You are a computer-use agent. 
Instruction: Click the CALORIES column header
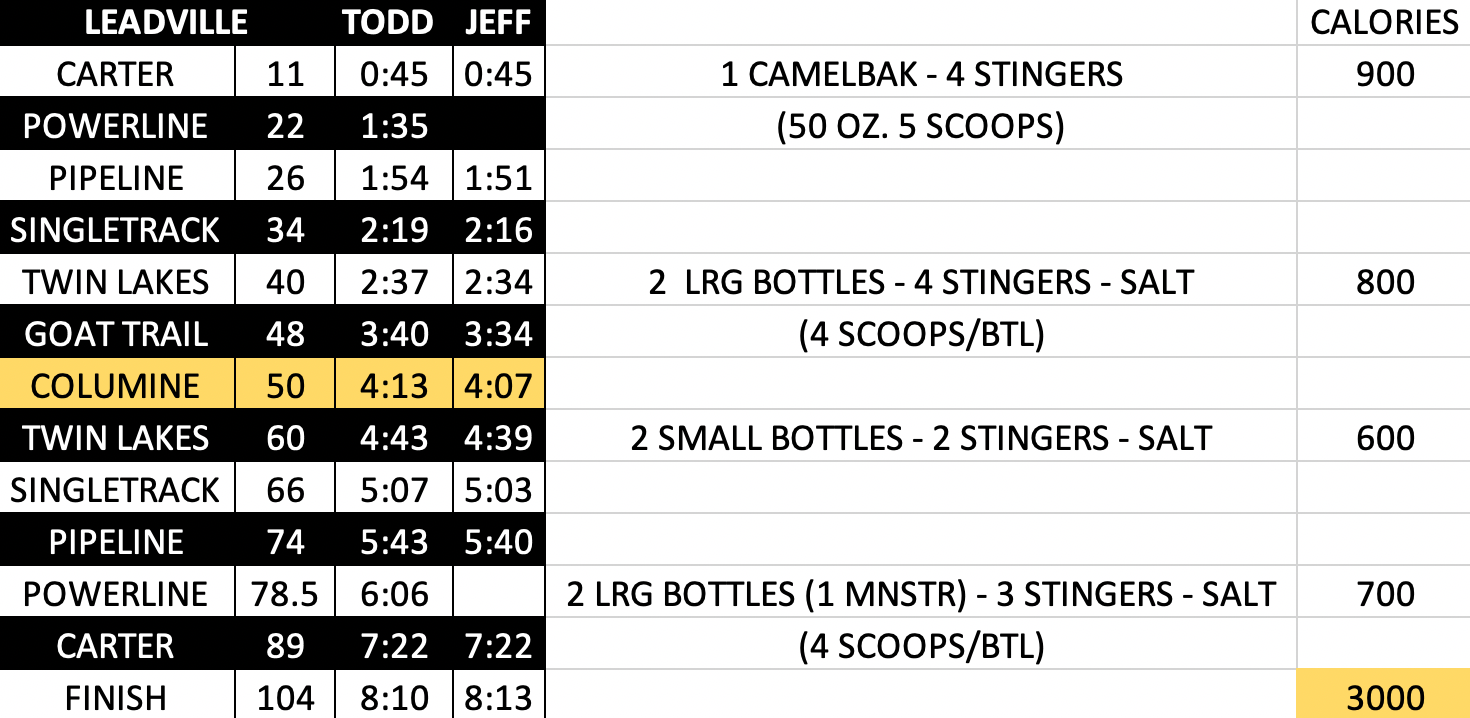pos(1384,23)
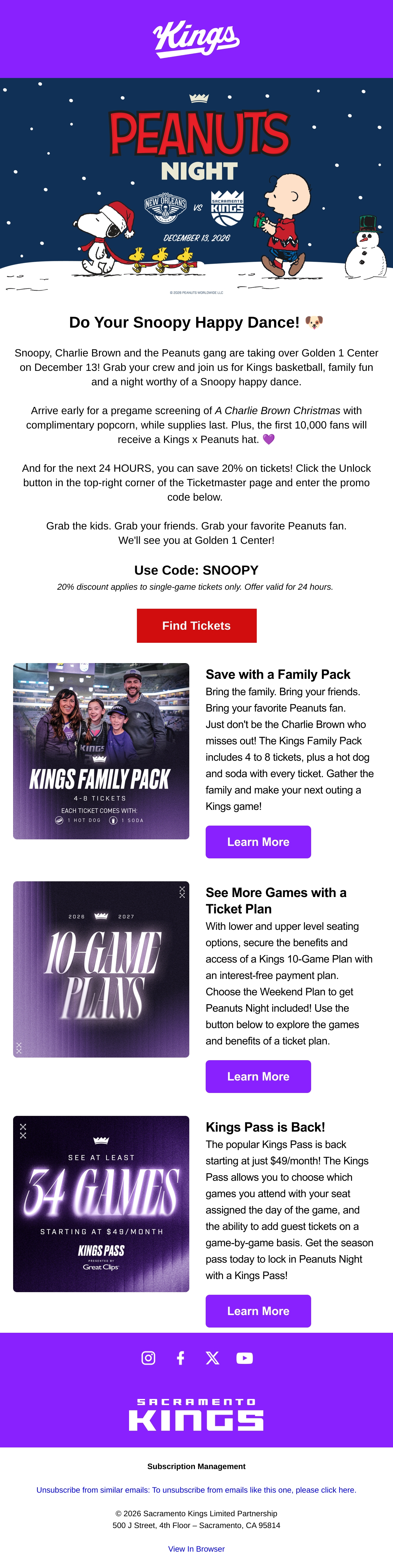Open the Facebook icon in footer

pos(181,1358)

---

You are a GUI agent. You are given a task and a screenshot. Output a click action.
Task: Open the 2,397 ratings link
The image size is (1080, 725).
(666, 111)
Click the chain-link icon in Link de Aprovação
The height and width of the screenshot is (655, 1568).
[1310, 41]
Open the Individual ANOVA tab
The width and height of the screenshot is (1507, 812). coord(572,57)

---

* [Problem description] Work through the listing above, counting every line that has the string "agent" in it. Give only the final count.

* [Expected answer] 2